Are They Looking Outside Themselves for Happiness?

“Seeking happiness outside ourselves is like waiting for sunshine in a cave facing north.” Tibetan Proverb

From the time I was toddler, I’ve been made to believe that all it will take for me to be happy is to find a guy, get married, and it’s all gravy from there. It turns out that fairy tales and Disney movies may have been pulling a fast one on us all. I, and I’m sure a lot of other people, feel cheated. On the other side of marriage was washing dishes, dirty diapers, and paying bills, no marital wonderland in sight.

In talking to a counsellor, I expressed that something I did made me happy. He expressed that he thought it was wrong to see anything external as making me happy. He suggested I reframe my thinking as being that I like it or that it brings me enjoyment. Happiness, he said, needs to come from within.

Philip Brickman and Donald T. Campbell tell us we are all on a hedonistic treadmill. We have a baseline of happiness that is likely, in part, due to genetics. When something good happens to us, like getting our dream job, we will experience a period of intense happiness. This might feel like the pinnacle of our life and we might think from this day forward we will be living the dream. Truth be told, we will acclimate to this change and will return to our base level of happiness. We will then realize that this wasn’t really the thing that would make our life complete and we will seek out another dream to chase. We are always chasing happiness, never quite catching it for long.

This is how many of us live, always on the search for happiness somewhere outside ourselves. Truth be told, we have a better chance of finding a Sasquatch or the Loch Ness monster than we do true external happiness. You can never fill an internal void from the outside. Still, many people look to relationships as the answer to their unhappiness. If they just have a partner, if they just meet the right person... When we are in love we experience happiness, especially when a relationship is in its early stages and we are euphoric having this new person in our life. We’ve heard all the tag lines: they complete me, I’ve never been more in love, they are my soul mate... Love makes everything about life better.

Some people have a void inside. They try to fill it with food, money, power... Some look for someone else to fill it for them. I have said before that we do things for a reason, including entering relationships. If it’s for happiness, what happens if that person leaves or dies? Does all the sunshine go out of your life? Are you bereft of good feelings forever? Giving that power and responsibility to another leaves you in a vulnerable place.

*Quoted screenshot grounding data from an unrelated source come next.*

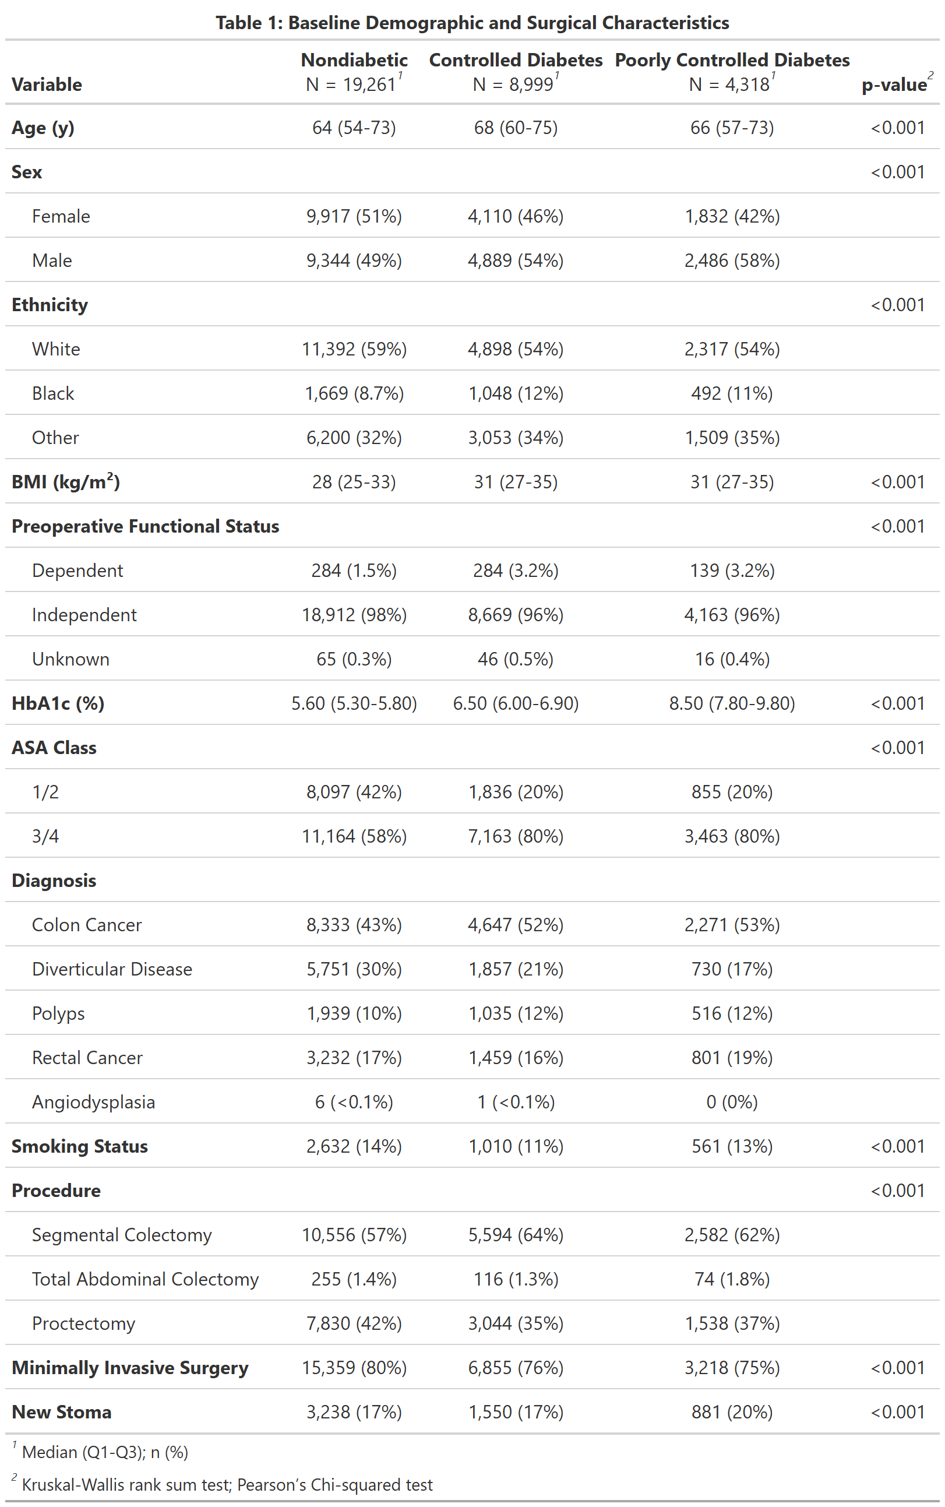The height and width of the screenshot is (1507, 945).
Task: Select the Nondiabetic Colon Cancer value 8,333 (43%)
Action: point(354,924)
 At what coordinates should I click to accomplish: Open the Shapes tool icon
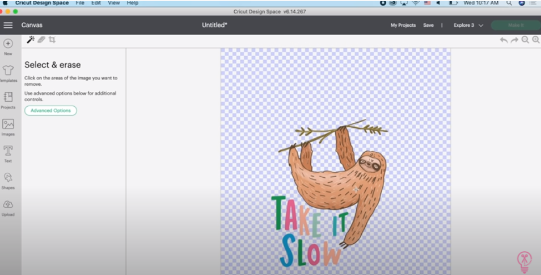tap(8, 178)
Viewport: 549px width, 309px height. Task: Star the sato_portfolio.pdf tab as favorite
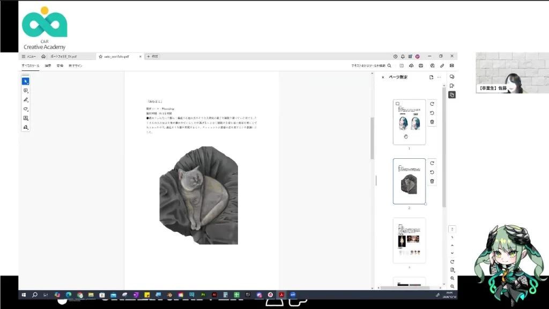100,56
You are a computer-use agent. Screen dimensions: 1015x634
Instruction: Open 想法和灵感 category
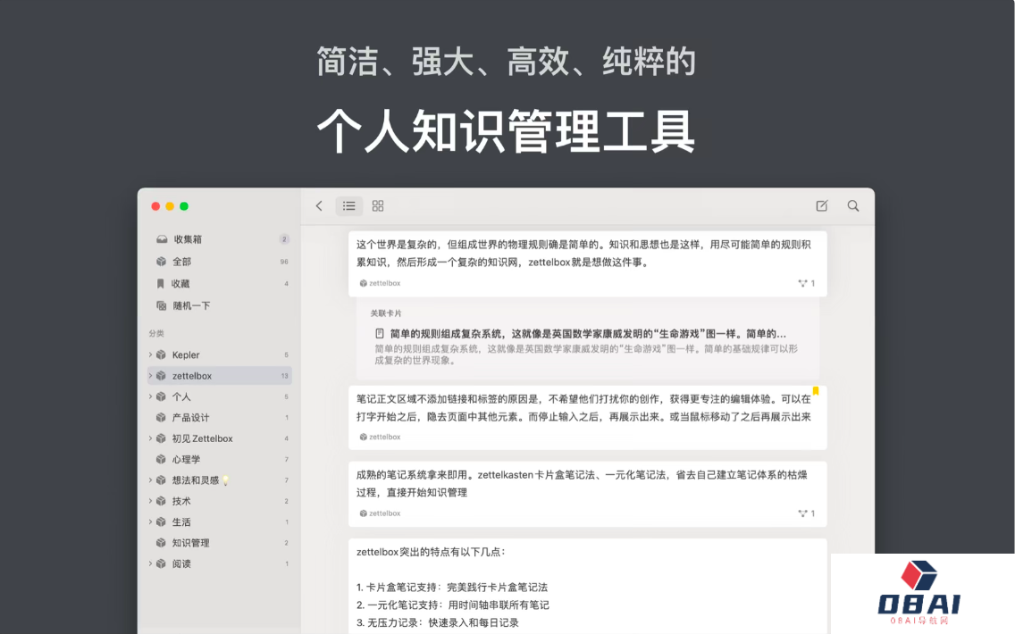point(195,480)
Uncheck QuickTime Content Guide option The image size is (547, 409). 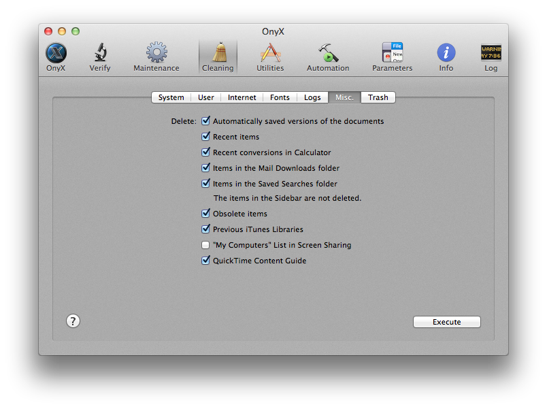pyautogui.click(x=205, y=261)
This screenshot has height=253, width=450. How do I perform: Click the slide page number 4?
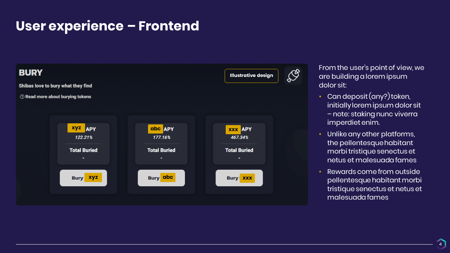441,244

Making one person responsible for all your happiness can be smothering for them. This thinking sets us up for disappointment. No one person can provide everything you need to be happy and especially not at all times. Their job isn’t to try to make you happy.

If you are in a relationship with someone that is looking to you to make them happy, that is a heavy burden to carry. Once they return to their baseline level of happiness and life gets busy with work, paying the bills, and chores, they are going to look at you and may feel you are not fulfilling your end of the bargain as the thing that is supposed to make them happy. They are going to feel let down. At some point, they may blame you for the lack that is really internal. You should never need a person to fill your happiness quotient.

Just as a healthy relationship starts with two independent people, it also requires the coming together of two happy people. Not happy because you have found the one. Happy with who you are and where you are in life before you found them. The relationship brings enjoyment to a life that is already a birthday cake.

I guess it’s time we stop reading Cinderella to our children and instead pick up a copy of The Paper Bag Princess, where Elizabeth refuses to settle for the first ‘bum’ to come along.